*** INFORMATION SHOWN ***

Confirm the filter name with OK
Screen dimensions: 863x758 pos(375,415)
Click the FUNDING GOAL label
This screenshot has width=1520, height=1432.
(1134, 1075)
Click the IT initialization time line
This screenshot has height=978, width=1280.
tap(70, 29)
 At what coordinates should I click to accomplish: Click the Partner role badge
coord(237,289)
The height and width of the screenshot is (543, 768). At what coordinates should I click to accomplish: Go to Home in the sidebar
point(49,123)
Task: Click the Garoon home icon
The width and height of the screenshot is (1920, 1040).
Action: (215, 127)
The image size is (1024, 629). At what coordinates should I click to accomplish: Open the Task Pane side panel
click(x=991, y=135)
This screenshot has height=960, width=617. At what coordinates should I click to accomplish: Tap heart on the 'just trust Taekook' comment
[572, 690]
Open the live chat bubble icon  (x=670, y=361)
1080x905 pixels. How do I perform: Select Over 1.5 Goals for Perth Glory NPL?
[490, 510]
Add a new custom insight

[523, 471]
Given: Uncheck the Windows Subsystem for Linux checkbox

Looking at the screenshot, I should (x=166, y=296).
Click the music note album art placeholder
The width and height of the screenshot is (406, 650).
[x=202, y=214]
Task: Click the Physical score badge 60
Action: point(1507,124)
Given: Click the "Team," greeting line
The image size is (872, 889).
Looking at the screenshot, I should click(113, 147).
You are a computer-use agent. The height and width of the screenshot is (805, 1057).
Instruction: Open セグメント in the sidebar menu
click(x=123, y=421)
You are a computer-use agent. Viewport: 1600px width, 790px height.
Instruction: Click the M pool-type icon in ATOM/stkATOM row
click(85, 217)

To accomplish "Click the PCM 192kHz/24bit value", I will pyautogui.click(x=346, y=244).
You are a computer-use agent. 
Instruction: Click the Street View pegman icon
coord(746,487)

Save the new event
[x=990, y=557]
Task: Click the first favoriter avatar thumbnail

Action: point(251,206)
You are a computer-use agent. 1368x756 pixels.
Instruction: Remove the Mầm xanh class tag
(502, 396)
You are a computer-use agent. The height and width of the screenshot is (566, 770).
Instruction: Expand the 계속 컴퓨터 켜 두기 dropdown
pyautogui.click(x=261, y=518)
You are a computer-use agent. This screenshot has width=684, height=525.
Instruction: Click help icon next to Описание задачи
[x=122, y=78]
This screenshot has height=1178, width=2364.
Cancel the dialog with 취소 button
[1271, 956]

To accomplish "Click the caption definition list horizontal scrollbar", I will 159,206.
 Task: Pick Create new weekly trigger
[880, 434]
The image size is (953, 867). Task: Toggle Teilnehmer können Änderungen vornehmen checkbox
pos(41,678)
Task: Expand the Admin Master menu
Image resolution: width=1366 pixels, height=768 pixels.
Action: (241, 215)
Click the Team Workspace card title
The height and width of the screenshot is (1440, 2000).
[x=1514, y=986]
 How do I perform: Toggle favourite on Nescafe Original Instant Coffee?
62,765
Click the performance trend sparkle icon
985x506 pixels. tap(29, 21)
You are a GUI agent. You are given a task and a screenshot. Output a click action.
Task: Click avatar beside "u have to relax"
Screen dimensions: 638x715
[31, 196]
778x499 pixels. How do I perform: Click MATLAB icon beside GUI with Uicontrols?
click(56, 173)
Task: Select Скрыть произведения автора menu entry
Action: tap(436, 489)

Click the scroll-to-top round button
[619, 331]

***

■ **EXERCISE GOAL**:
Select every line in the records above that contains the word "computer".

■ **SOLUTION**:
You are a computer-use agent. The height and width of the screenshot is (805, 1057).
You are a computer-use agent. Viewport: 1600px width, 790px height.
You are a computer-use agent. 
You are a computer-use agent. 1368x756 pixels.
You are a computer-use agent. The height and width of the screenshot is (566, 770).
You are a computer-use agent. This screenshot has width=684, height=525.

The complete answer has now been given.